En effet, le 2ème pilier c'est le cofinancement ; c'est l'option que nous avons rejeté à Berlin pour le financement des organisations de marché au nom des principes de l'unicité de prix et de la solidarité financière. Aujourd'hui, certains pays cherchent, en fait, à revenir sur cette idée qui, en prônant le cofinancement, vise en réalité des économies budgétaires au niveau communautaire. C'est la première étape du raisonnement ; c'est ce que permet le transfert des aides vers le « développement rural ».
Mais il faut voir au delà : le report de ces crédits sur le 2ème pilier rend plus faciles les décisions politiques d'ajustement des curseurs du cofinancement et donc la renationalisation progressive de la Pac. Alors quand j'entends le ministre de l'Agriculture dire qu'ils sont à la fois pour le transfert des aides vers le « développement rural » et contre la renationalisation de la PAC, je considère qu'ils trompent leurs auditoires.
Il faut plutôt aborder l'hypothèse d'une réforme en position offensive. Le débat sur la Pac est aujourd'hui biaisé par ceux qui veulent une réforme anticipée par rapport à l'échéance prévue pour 2006 dans les accords de Berlin. Compte tenu du bilan de la réforme de 1992 et de l'analyse qui peut être faite de la situation actuelle, il faut que nous puissions dire comment nous, Français, envisageons l'avenir de la Pac.

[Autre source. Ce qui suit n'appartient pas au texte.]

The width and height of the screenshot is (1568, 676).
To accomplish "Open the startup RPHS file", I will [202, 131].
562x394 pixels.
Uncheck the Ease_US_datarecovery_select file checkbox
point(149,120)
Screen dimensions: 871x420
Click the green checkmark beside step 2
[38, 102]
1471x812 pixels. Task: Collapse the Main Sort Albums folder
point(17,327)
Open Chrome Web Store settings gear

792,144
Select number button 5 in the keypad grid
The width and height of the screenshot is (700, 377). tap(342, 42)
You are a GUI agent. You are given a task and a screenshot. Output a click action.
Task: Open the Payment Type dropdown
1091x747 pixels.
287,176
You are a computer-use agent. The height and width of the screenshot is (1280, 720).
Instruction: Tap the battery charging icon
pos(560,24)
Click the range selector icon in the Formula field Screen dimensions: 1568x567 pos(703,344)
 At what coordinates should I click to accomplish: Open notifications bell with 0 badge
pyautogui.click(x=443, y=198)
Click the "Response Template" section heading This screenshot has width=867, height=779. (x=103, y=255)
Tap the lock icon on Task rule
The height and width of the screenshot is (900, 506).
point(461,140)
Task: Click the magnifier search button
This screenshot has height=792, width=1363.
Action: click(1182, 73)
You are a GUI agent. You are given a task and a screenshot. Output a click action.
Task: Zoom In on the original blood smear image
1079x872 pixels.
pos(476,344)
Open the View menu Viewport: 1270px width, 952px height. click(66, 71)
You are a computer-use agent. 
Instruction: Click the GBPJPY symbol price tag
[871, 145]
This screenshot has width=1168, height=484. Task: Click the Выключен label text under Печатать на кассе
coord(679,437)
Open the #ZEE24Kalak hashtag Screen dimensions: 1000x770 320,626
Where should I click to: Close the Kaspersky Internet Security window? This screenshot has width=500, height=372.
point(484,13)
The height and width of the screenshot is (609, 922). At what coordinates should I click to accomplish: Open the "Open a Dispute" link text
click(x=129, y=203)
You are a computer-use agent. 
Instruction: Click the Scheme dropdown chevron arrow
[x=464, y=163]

Nous sommes au moins autant légitimes que d'autres à exprimer notre avis. Nous avons tout autant le droit de ne pas accepter une urgence réformatrice si nous jugeons qu'elle n'est pas opportune. Nous ne sommes pas isolés dans notre position de défenses de la Pac. D'autres pays partagent cette volonté. Il serait paradoxal aussi que l'Union européenne n'envisage son avenir que sur les cendres de la Pac qui est toujours la seule véritable politique commune. C'est une hypothèse que je ne peux faire mienne.
V. Comment financer l'élargissement de l'Union européenne sans amputer le budget agricole européen ? A Berlin, en 1999, les chefs d'Etat et de gouvernement ont défini un cadre budgétaire jusqu'en 2006 en prenant en compte le processus d'élargissement et en ne prévoyant pas à ce moment là l'accès aux aides de la Pac pour les pays candidats avant 2006. Ces dernières semaines, la Commission en tenant compte des disponibilités budgétaires prévisibles, a proposé l'accès progressif aux aides de la Pac pour les pays candidats. C'est une démarche constructive dont de nombreux éléments sont encore à discuter. Mais elle démontre bien qu'il n'y a pas à court terme de problème budgétaire pour la Pac avec la perspective de l'élargissement. Cela étant, nous devons préparer l'après 2006 et dans cet exercice, comme à Berlin, les conséquences de l'élargissement seront prises en compte, notamment en matière agricole. Mais il est trop tôt aujourd'hui pour dire comment se conclura cette négociation. D'ici là beaucoup de choses peuvent se passer sur le plan économique ou politique.